→ AIM OF THE TASK
Take the records below and write them out again exactly.

════════

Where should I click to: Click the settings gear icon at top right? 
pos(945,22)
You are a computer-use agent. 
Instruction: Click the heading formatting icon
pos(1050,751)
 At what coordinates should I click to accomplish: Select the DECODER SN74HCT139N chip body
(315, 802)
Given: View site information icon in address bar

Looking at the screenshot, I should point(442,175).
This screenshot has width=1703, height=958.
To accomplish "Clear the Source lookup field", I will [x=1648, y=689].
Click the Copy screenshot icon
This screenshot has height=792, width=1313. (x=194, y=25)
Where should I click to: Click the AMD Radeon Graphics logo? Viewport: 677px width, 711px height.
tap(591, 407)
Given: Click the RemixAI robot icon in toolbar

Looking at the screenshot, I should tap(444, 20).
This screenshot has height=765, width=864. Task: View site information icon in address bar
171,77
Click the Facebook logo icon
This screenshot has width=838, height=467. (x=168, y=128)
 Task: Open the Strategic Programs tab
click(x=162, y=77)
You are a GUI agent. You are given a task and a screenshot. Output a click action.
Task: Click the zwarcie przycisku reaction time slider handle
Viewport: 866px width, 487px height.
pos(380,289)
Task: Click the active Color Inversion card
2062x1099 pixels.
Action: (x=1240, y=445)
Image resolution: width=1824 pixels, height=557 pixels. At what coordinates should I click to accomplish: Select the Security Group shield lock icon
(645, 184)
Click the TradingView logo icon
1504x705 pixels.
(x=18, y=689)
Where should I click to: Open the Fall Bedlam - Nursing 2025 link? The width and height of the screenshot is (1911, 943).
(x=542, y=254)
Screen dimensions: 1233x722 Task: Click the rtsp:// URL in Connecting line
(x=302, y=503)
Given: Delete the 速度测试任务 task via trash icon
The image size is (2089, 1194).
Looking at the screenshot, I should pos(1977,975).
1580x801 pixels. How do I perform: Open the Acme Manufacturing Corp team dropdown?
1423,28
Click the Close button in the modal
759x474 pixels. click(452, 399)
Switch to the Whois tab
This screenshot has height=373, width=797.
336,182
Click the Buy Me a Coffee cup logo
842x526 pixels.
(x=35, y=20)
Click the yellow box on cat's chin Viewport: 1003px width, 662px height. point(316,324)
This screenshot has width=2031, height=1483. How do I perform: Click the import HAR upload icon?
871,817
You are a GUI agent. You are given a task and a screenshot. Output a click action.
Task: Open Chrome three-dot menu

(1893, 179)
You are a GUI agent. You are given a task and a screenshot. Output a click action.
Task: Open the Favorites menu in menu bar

════════

→ FINISHED TASK
Where should I click to: Click the settings gear icon at top right? 
pos(945,22)
You are a computer-use agent. 
Instruction: Click the heading formatting icon
pos(1050,751)
 At what coordinates should I click to accomplish: Select the DECODER SN74HCT139N chip body
(315, 802)
Given: View site information icon in address bar

Looking at the screenshot, I should point(442,175).
This screenshot has width=1703, height=958.
To accomplish "Clear the Source lookup field", I will [x=1648, y=689].
Click the Copy screenshot icon
This screenshot has height=792, width=1313. (x=194, y=25)
Where should I click to: Click the AMD Radeon Graphics logo? Viewport: 677px width, 711px height.
tap(591, 407)
Given: Click the RemixAI robot icon in toolbar

Looking at the screenshot, I should tap(444, 20).
This screenshot has height=765, width=864. Task: View site information icon in address bar
171,77
Click the Facebook logo icon
This screenshot has width=838, height=467. (x=168, y=128)
 Task: Open the Strategic Programs tab
click(x=162, y=77)
You are a GUI agent. You are given a task and a screenshot. Output a click action.
Task: Click the zwarcie przycisku reaction time slider handle
Viewport: 866px width, 487px height.
pos(380,289)
Task: Click the active Color Inversion card
2062x1099 pixels.
Action: (x=1240, y=445)
Image resolution: width=1824 pixels, height=557 pixels. At what coordinates should I click to accomplish: Select the Security Group shield lock icon
(645, 184)
Click the TradingView logo icon
1504x705 pixels.
(x=18, y=689)
Where should I click to: Open the Fall Bedlam - Nursing 2025 link? The width and height of the screenshot is (1911, 943).
(x=542, y=254)
Screen dimensions: 1233x722 Task: Click the rtsp:// URL in Connecting line
(x=302, y=503)
Given: Delete the 速度测试任务 task via trash icon
The image size is (2089, 1194).
Looking at the screenshot, I should pos(1977,975).
1580x801 pixels. How do I perform: Open the Acme Manufacturing Corp team dropdown?
1423,28
Click the Close button in the modal
759x474 pixels. click(452, 399)
Switch to the Whois tab
This screenshot has height=373, width=797.
336,182
Click the Buy Me a Coffee cup logo
842x526 pixels.
(x=35, y=20)
Click the yellow box on cat's chin Viewport: 1003px width, 662px height. point(316,324)
This screenshot has width=2031, height=1483. How do I perform: Click the import HAR upload icon?
871,817
You are a GUI agent. You are given a task and a screenshot. Output a click action.
Task: Open Chrome three-dot menu

(1893, 179)
You are a GUI agent. You are given a task and a screenshot. Output a click action.
Task: Open the Favorites menu in menu bar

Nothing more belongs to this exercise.